Zeytini yerken gıdamız için yeriz ama zeytinin, saçımıza, gözümüze, kemiklerimize, iliklerimize, tırnaklarımıza faydalarının olduğunu biliriz de nasıl olduğunu ilim adamlarımızdan öğrendiğimiz halde biz, yine bu ten ve canın Allah için hizmet etmesi için gıdamızı almaya devam ettiğimiz gibi, canımızın gıdası olan Allah’a kulluk görevimizi amasız, şartsız, mazeretsiz, itirazsız… Yerine getirmeye çalışırız.
Bizim dervişimiz, berduşumuz, münevverimiz, aydınımız, sağcımız, solcumuz… arasında fark olmadığını, camide aynı safta teravih namazıyla Ramazan orucunu karşılamakla bütün dünyaya göstereceğiz.
Politikacılar, bu günlerde, bir tek oy için her kapıyı çalıyorlar.
Ama halkımız, her sene Ramazan ayında teravih namazından önce “Hayyealessat-Hayyealel-felah/Haydin namaz, haydin kurtuluşa” sesiyle Ramazan’ın birinci gününde halkımızın yüzde seksen beşi camiye yürüyecektir.
Cuma namazı, oruç, bayram namazları, Kadir Gecesi, gaflet uykusundan Müslümanları uyandırma ibadetleridirler.
Bugün caddelerde, dairelerde, işyerlerinde, mahallede, köyde… Her yerde oruç tutmayan insan gördüğünüzde, içinizden hastadır, yolcudur, gayrimüslimdir… gibi mazeretler hatırlayın.

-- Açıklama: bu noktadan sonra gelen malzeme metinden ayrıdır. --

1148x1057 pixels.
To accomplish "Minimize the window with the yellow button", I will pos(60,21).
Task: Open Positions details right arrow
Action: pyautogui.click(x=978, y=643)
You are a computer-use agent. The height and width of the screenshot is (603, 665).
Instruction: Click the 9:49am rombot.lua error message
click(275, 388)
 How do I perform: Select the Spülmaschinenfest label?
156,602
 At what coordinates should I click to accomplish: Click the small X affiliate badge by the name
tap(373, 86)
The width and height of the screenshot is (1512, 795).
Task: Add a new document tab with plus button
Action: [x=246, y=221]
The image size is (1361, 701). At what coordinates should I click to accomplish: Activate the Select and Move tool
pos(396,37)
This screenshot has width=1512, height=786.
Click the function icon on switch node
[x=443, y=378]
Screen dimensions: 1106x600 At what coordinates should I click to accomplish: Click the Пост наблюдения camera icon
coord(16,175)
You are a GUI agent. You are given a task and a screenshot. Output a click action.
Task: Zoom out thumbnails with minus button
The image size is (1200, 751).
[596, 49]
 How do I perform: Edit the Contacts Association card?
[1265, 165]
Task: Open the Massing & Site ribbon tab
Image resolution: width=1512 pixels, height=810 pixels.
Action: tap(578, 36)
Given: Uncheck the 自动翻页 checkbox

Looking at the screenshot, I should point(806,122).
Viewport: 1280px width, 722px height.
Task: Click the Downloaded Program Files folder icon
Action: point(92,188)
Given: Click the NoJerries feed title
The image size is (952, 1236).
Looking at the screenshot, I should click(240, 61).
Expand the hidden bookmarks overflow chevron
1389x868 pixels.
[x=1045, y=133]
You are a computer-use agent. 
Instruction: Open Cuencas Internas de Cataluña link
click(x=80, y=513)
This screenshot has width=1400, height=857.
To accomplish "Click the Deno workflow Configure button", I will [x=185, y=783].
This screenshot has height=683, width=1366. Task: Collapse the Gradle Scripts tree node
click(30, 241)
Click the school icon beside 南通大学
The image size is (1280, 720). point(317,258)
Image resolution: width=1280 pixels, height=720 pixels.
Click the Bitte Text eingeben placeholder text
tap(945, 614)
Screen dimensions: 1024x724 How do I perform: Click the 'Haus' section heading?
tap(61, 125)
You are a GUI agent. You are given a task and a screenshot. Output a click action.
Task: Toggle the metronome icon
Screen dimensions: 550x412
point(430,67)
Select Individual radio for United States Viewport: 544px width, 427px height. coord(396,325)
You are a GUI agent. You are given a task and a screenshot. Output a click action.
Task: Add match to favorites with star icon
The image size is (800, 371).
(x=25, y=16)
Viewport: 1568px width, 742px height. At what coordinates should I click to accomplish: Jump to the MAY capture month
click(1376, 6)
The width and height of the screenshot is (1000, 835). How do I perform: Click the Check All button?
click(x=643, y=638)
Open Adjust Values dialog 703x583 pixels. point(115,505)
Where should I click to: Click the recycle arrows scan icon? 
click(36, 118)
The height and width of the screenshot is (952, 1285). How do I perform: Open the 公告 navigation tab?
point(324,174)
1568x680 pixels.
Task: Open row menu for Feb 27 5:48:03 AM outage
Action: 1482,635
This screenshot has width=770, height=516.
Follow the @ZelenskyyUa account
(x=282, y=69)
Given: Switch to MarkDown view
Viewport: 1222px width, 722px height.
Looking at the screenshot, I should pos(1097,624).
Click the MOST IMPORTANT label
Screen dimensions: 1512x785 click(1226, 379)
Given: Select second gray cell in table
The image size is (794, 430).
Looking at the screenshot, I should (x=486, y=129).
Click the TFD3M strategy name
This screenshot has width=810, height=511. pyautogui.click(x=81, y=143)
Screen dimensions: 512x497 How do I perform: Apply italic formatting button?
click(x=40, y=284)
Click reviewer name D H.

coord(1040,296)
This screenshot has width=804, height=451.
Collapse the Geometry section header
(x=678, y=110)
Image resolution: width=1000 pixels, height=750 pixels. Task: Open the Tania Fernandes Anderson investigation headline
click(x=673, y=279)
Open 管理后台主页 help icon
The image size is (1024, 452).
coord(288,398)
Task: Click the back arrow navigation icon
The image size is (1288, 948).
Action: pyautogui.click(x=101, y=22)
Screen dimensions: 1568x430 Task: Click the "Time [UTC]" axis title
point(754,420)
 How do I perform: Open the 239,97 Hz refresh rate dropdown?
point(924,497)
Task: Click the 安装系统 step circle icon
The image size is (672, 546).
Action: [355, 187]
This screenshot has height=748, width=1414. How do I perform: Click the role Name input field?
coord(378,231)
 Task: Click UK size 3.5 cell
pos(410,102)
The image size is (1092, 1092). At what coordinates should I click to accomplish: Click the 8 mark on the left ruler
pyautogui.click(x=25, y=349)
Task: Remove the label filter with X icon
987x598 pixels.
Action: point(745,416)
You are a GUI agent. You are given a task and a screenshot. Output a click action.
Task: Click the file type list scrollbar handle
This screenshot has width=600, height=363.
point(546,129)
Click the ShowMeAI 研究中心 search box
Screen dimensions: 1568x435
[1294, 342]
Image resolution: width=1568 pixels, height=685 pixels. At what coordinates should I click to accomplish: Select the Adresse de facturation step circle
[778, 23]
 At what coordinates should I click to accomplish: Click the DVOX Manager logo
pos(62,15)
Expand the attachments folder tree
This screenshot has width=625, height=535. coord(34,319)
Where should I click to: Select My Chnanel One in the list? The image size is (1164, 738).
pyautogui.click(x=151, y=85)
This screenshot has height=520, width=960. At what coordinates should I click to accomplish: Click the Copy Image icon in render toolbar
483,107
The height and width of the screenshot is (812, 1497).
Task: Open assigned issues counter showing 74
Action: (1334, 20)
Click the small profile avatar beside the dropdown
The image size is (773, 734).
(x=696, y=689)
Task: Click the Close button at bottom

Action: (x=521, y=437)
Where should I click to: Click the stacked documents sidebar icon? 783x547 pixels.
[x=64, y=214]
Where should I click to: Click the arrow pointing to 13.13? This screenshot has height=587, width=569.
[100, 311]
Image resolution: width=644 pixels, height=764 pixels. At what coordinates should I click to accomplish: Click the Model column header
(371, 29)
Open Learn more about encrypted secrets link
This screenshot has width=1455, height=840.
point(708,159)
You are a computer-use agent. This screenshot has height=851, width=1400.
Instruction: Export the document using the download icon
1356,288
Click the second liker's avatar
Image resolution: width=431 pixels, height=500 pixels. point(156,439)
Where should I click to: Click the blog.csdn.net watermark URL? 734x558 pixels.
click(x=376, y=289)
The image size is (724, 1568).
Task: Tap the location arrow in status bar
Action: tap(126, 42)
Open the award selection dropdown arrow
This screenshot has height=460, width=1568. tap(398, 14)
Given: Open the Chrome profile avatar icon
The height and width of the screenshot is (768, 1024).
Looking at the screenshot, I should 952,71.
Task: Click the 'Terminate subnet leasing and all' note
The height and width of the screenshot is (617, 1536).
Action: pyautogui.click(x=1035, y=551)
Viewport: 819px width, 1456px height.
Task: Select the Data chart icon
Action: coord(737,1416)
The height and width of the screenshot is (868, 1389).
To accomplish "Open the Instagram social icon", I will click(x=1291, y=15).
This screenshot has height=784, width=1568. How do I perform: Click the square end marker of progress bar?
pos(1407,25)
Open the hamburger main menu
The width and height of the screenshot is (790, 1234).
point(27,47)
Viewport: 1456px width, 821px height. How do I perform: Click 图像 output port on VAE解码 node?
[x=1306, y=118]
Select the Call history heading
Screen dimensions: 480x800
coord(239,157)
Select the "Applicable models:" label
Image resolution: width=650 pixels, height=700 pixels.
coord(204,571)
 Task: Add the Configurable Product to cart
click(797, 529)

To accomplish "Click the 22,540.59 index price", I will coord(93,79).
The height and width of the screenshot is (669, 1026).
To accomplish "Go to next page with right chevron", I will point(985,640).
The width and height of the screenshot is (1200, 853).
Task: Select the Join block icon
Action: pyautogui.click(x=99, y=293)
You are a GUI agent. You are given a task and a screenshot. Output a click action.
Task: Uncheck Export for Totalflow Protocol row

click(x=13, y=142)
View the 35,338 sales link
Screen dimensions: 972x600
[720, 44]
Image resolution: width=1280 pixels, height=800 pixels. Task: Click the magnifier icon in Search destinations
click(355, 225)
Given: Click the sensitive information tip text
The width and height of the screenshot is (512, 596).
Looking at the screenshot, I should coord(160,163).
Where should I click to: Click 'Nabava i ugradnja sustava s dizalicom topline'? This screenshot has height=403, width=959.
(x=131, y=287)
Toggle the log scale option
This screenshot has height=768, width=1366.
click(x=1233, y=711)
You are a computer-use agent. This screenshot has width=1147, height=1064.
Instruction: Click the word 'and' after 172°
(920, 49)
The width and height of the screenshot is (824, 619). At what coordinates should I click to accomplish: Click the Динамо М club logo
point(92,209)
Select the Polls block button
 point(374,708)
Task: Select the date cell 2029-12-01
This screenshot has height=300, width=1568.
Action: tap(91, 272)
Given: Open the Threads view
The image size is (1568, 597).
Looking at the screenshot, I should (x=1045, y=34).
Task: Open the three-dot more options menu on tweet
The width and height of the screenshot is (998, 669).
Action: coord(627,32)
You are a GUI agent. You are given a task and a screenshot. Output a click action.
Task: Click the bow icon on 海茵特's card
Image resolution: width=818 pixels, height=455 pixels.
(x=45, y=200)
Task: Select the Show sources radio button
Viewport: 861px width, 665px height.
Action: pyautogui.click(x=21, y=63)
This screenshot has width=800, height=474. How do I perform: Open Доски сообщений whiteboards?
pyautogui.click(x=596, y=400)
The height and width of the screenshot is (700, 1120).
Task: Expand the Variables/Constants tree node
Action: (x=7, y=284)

Atmosferimize iyi niyetleri, güzel düşünceleri, olumlu bakışları, faydalı kelimeleri, gül kokusu gibi salıverin siz ve gerisine karışmayın.
Bakın neler olacak.
Reytingi de çok olan bir programda yorumculuk yapan birini dinledim, “Evden dışarı çıkamıyorum, arabayla gidip geliyorum. Kaldırımda neyle karşılaşacağımı tahmin edemiyorum…. gibi laflarla etrafa korku salanlara karşılık bu akşam İstanbul’da 88 bin sokağın hepsinde canlı hem de capcanlı İslami bir hayat hareket halinde olacaktır.
Belediyeler, meydanlara, parklara, yol kenarındaki geniş alanlar iftar sofrası kuracaklar ve sahura kadar hayat devam ederken karakolluk bir olay da olmayacaktır.
İsterseniz, en yakınızdaki polis karakoluna gidiniz ve haftanın yedi gününden en az suç işlenen günü, 12 aydan en az suç işlenen ayın hangisi olduğunu sorunuz, kayıtlar size haftanın en az suç işlenen gününün Cuma günü olduğunu, aylardan Ramazan ayının en temiz ay olduğunu, gecelerden en temiz gecenin Kadir Gecesi olduğunu göreceksiniz.